Class DefaultClassFilter

java.lang.Object
cloud.opencode.base.serialization.filter.DefaultClassFilter
public final class DefaultClassFilter extends Object
DefaultClassFilter - Pre-built Secure Class Filters 预置安全类过滤器

Provides factory methods for commonly used deserialization class filters. These filters protect against known deserialization gadget chains and restrict classes to safe subsets of the JDK and common libraries.

提供常用反序列化类过滤器的工厂方法。 这些过滤器可防御已知的反序列化利用链, 并将类限制在 JDK 和常见库的安全子集内。

Features | 主要功能:

  • secure() - Blocks known gadget chain classes - 阻止已知利用链类
  • strict() - Allowlist-only filter for JDK standard types - 仅允许 JDK 标准类型的白名单过滤器

Usage Examples | 使用示例:

// Use the secure filter to block known dangerous classes
ClassFilter filter = DefaultClassFilter.secure();
boolean allowed = filter.isAllowed("java.lang.String"); // true
boolean blocked = filter.isAllowed("javax.naming.InitialContext"); // false

// Use the strict filter for maximum security
ClassFilter strict = DefaultClassFilter.strict();
boolean ok = strict.isAllowed("java.util.ArrayList"); // true
boolean denied = strict.isAllowed("com.example.MyClass"); // false

// Combine secure filter with custom allowlist
ClassFilter custom = DefaultClassFilter.secure()
    .and(new ClassFilterBuilder()
        .allowPackage("com.myapp.model")
        .defaultDeny()
        .build());

Security | 安全性:

  • Thread-safe: Yes (all returned filters are immutable) - 线程安全: 是(所有返回的过滤器均不可变)
Since:
JDK 25, opencode-base-serialization V1.0.3
Author:
Leon Soo www.LeonSoo.com
See Also:

  • Method Details

    • secure

      public static ClassFilter secure()
      Returns a filter that blocks known dangerous deserialization gadget classes. 返回阻止已知危险反序列化利用链类的过滤器。

      This filter denies classes commonly exploited in deserialization attacks, including JNDI injection, RMI exploitation, and known gadget chain classes from Apache Commons Collections, Xalan, Spring, and other libraries. All other classes are allowed by default.

      此过滤器拒绝反序列化攻击中常被利用的类, 包括 JNDI 注入、RMI 利用以及来自 Apache Commons Collections、 Xalan、Spring 等库的已知利用链类。 默认允许其他所有类。
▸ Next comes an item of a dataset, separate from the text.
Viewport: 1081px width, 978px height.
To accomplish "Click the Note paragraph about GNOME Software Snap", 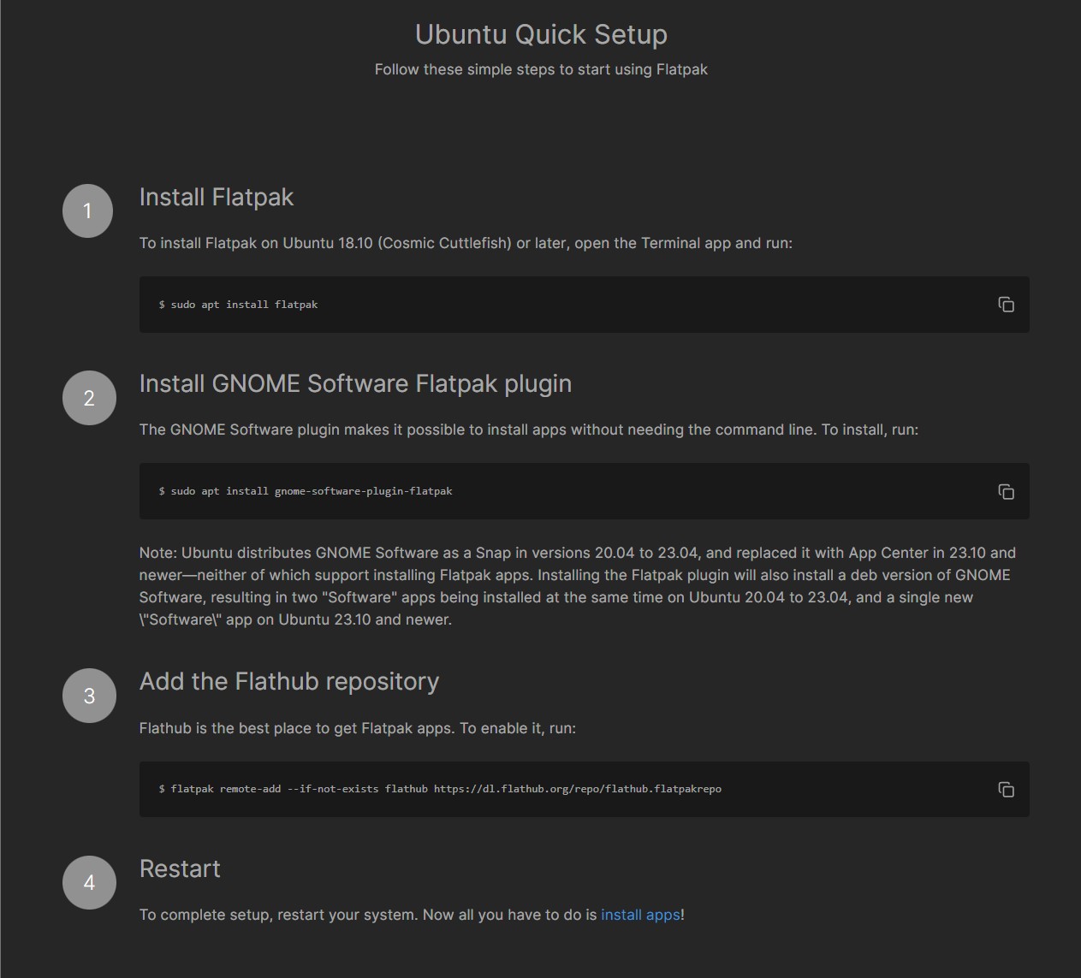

      Blocked categories | 阻止的类别:

      • JNDI: javax.naming.*, com.sun.jndi.* - JNDI 相关
      • RMI: java.rmi.*, sun.rmi.* - RMI 相关
      • Commons Collections gadgets: org.apache.commons.collections.functors.*, org.apache.commons.collections4.functors.* - Commons 集合利用链
      • Xalan/XSLT: org.apache.xalan.*, com.sun.org.apache.xalan.* - XSLT 处理器
      • BCEL: com.sun.org.apache.bcel.*, org.apache.bcel.* - 字节码工程库
      • Spring: org.springframework.beans.factory.*, org.springframework.aop.* - Spring 框架
      • Script engines: javax.script.*, jdk.nashorn.* - 脚本引擎
      • Process execution: java.lang.ProcessBuilder, java.lang.Runtime - 进程执行
      Returns:
      a secure class filter that blocks known gadget chains | 阻止已知利用链的安全类过滤器

    • strict

      public static ClassFilter strict()
      Returns a filter that only allows JDK standard types and common value types. 返回仅允许 JDK 标准类型和常见值类型的过滤器。

      This is the most restrictive built-in filter. Only the following categories of classes are allowed:

      这是最严格的内置过滤器。仅允许以下类别的类:

      • Primitives and wrappers: int, Integer, etc. - 基本类型和包装类
      • String and CharSequence - 字符串
      • java.math: BigDecimal, BigInteger - 数学类
      • java.time: all temporal types - 时间类型
      • java.util: collections, Optional, UUID, etc. - 集合、Optional、UUID 等
      • java.net: URI - 网络地址(URL 因 DNS gadget 风险已排除)
      • java.io.Serializable (marker interface only) - 序列化标记接口
      • Arrays of allowed types - 允许类型的数组
      Returns:
      a strict allowlist-only class filter | 严格的白名单类过滤器